Insulin sensitivity tests. A and B: Glucose tolerance test. Ang 1-7–treated rats (n = 6) had normal levels of basal serum glucose and insulin but a significantly attenuated increase in serum glucose response to acute (2 g/kg) intraperitoneal glucose challenge, compared with fructose-fed rats (n = 9, P < 0.05), as revealed by the AUC analysis (A). Glucose levels were measured 30, 60, and 90 min after injection and were significantly reduced by Ang 1-7 at 30, 60, and 90 min postinjection (P < 0.05) (B). Data are presented as the mean value ± SEM. C: Intraperitoneal insulin tolerance test. Ang 1-7 rats had increased insulin sensitivity with a more prominent and prolonged hypoglycemic effect of insulin. Changes in basal (t = 0) blood glucose levels after intraperitoneal insulin administration were measured every 30 min over a total period of 120 min. Ang 1-7 treatment led to a significant hypoglycemic reaction at 30 and 120 min post–insulin reduction (P < 0.05). Data are presented as the mean value ± SEM. *P < 0.05.

FIG. 2.

MRI analysis of total and subcutaneous fat. Total and subcutaneous (red arrow pointing to subcutaneous fat) fat was significantly reduced in the 6-month HFrD Ang 1-7–treated rats (n = 6) (A) compared with HFrD-untreated rats (n = 5) (B). Averages ± SEM of total and subcutaneous fat in all studied groups are presented in C and D. *P < 0.05. (A high-quality color representation of this figure is available in the online issue.)

FIG. 3.

Histological sections of epididymal fat tissue. Tissue sections from Ang 1-7–treated rats (n = 6) (A and B) display many small adipocytes and fewer large adipocytes (a field “enriched” with large adipocytes is shown in B). The large adipocytes did not display inflammatory infiltration. Tissue from HFrD and HFrDSal rats (n = 9) (C–G) displays large adipocytes with inflammatory infiltration (C, E, and F), mostly of macrophages (CD68 staining) (G). um, μm.

FIG. 4.

Histological sections of the liver from animals in the prevention arm. Photomicrographs of portal (A–C) and central (D and E) regions of liver samples stained with hematoxylin and eosin (H & E).

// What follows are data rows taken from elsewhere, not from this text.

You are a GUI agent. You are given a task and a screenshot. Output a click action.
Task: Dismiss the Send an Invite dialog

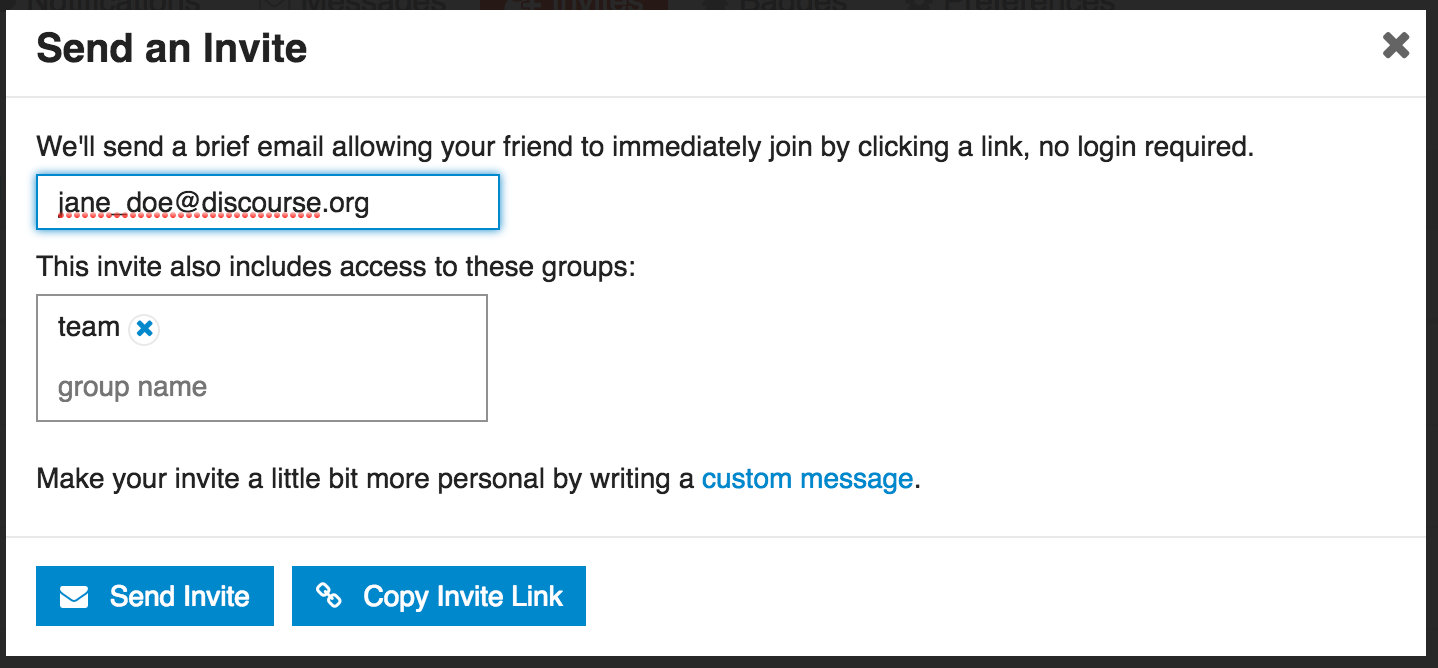tap(1395, 45)
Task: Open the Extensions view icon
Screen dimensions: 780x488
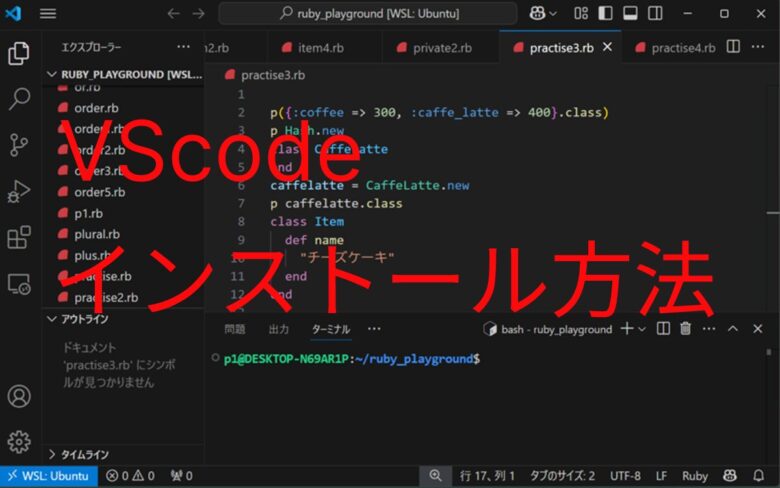Action: [x=19, y=237]
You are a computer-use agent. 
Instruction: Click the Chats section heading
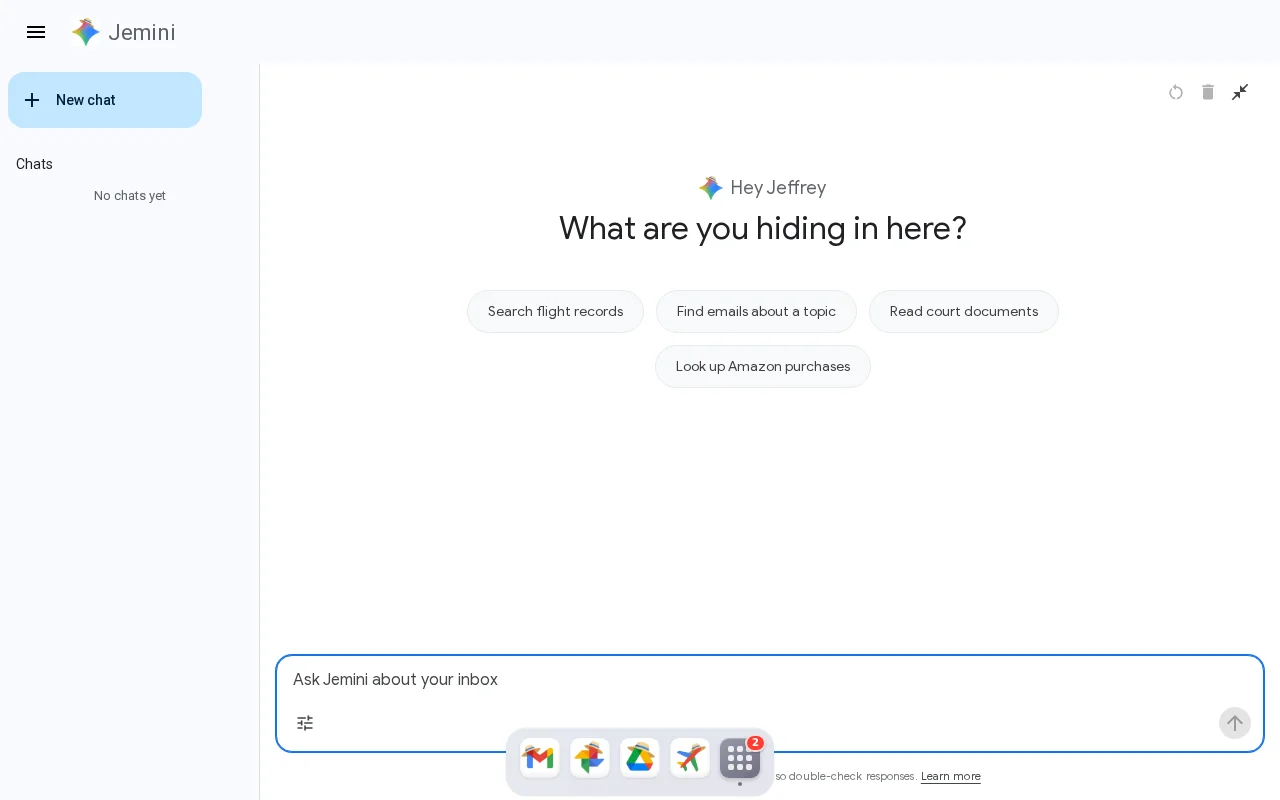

Portal areas of livers from HFrD Ang 1-7–treated rats (n = 6) (A, F, H, and J) and HFrDSal (C) and HFrD rats (n = 9) (B, G, I, and K) stained with oil red O (O-R O) (F and G), CD68 (H and I), and masson trichrome (MTC) (J and K). Original magnification ×40. Scale bar, 100 μm.

FIG. 5.

Expression of pP65NFκB, FAS, MAS, and activated ERK in the epididymal fat of rats treated with Ang 1-7 for 6 months (n = 6) and control rats (n = 9). Ang 1-7 treatment significantly reduced the levels of phosphorylated p65 (A) and of phosphorylated ERK (C). Elevated levels of FAS were evident in the Ang 1-7–treated group (B); however, no downregulation of the Ang 1-7 receptor, MAS, was detected (D). Bar graphs represent a quantification of the respective protein expression levels from at least three experiments. Data are presented as mean ± SEM. *P < 0.05.

FIG. 6.

Epididymal fat NADPH-stimulated superoxide production as measured by lucigenin-enhanced chemiluminescence. Superoxide production was significantly lower in HFrD rats treated with Ang 1-7 compared with HFrD-untreated rats [fructose untreated (n = 5), 165 ± 47% of control rats; fructose + Ang 1-7 (n = 5), 42 ± 8% of control rats (n = 3); P < 0.05 in comparison with control values]. Data are presented as the mean ± SE. *P < 0.05. (A high-quality color representation of this figure is available in the online issue.)

FIG. 7.

Immunofluorescence of 10-day myofiber cultures. Individual myofibers were isolated from HFrD rats that were not (A, A′, and A′′) or were treated with Ang 1-7 (B, B′, and B′′). At least nine cultures per rat (three HFrD and four HFrD Ang 1-7 rats) were reacted with DAPI to allow visualization of nuclei (A′ and B′) and sarcomeric myosin for specific identification of skeletal muscle cells (A′′ and B′′). Scale bar, 20 μm.